I’ve recently been working on this as well. Following a disk failure in which I lost my boot partition, I decided to attempt a mirrored boot setup.

My setup is now as follows:

  • nixos 20.09
  • zfs 2.0 (boot.zfs.enableUnstable = true)
  • 2 identical drives in a mirror configuration. Each drive has a giant partition for ZFS and a 1 GB EFI boot partition
  • My zfs pool is a mirror, using zfs native encryption and contains my root and /home datasets.
  • Grub bootloader

Here are the relevant lines from my nixos configuration:

boot.loader.grub = {
    enable = true;
    zfsSupport = true;
    efiSupport = true;
    mirroredBoots = [
      {
        devices = [ "nodev" ];
        path = "/boot1";
      }
      {
        devices = [ "nodev" ];
        path = "/boot2";
      }
    ];
  };
 
  boot.loader.efi.canTouchEfiVariables = true;

  boot.supportedFilesystems = [ "zfs" ];
  boot.zfs.enableUnstable = true;
  
  # prevents "multiple pools with same name" problem during boot
  boot.zfs.devNodes = "/dev/disk/by-partuuid";

  fileSystems."/" =
    { device = "rpool/safe/root/nixos";
      fsType = "zfs";
    };

  fileSystems."/home" =
    { device = "rpool/safe/home";
      fsType = "zfs";
    };

  fileSystems."/nix" =
    { device = "rpool/nix";
      fsType = "zfs";
    };

  fileSystems."/boot1" =
    { device = "/dev/disk/by-uuid/B80C-173D";
      fsType = "vfat";
    };

  fileSystems."/boot2" =
    { device = "/dev/disk/by-uuid/9E23-5760";
      fsType = "vfat";
    };

  swapDevices = [ ];

This is working very well when both drives are installed. However, when I remove a drive and attempt to boot, I can’t get to a fully working system. Here’s what happens:

  1. grub works fine
  2. nixos stage 1 works fine (rpool imported)
  3. nixos stage 2 hangs for a long time trying to mount the missing /boot2
  4. eventually I get the option to enter the root password for emergency mode, or press ctrl-d to continue

If I press ctrl-d, it basically hangs again for a long time, and eventually puts me back to step 4.

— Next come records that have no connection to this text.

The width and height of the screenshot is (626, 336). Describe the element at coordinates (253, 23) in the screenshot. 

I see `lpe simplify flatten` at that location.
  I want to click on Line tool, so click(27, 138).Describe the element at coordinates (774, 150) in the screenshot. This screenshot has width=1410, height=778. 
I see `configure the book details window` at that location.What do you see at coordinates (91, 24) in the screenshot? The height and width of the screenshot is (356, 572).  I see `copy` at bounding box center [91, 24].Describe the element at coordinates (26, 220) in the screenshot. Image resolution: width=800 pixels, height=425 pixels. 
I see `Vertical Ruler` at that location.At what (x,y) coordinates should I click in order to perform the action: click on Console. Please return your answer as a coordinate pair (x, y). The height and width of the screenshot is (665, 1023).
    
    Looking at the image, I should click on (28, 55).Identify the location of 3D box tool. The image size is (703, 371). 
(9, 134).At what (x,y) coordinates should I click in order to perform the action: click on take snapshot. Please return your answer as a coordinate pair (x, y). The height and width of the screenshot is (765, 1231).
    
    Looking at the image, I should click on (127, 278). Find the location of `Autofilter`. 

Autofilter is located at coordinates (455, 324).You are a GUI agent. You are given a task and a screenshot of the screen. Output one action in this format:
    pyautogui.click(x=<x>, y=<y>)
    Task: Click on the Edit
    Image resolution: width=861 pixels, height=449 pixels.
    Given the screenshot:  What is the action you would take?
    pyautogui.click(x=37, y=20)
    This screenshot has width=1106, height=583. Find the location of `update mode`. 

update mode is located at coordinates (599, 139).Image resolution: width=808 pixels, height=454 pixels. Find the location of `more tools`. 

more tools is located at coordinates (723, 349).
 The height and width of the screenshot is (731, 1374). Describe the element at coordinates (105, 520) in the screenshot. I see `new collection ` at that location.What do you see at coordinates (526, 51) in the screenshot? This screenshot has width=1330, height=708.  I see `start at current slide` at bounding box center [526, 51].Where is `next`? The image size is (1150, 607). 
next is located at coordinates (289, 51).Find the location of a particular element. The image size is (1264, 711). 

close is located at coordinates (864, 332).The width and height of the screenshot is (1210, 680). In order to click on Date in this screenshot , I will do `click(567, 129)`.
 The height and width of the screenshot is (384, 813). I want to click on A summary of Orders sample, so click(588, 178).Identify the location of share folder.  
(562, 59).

If instead I enter the root password, I get a shell and can poke around. But if I try to systemctl start display-manager.service, the system hangs again, and eventually I’m back to step 4.

Is there some way for me to tell systemd that missing /boot2 is ok for now? That would be enough to make the mirrored booting worthwhile. In fact, having the system boot up as if everything is totally fine even though an entire drive is dead may not be desirable anyway.

1 Like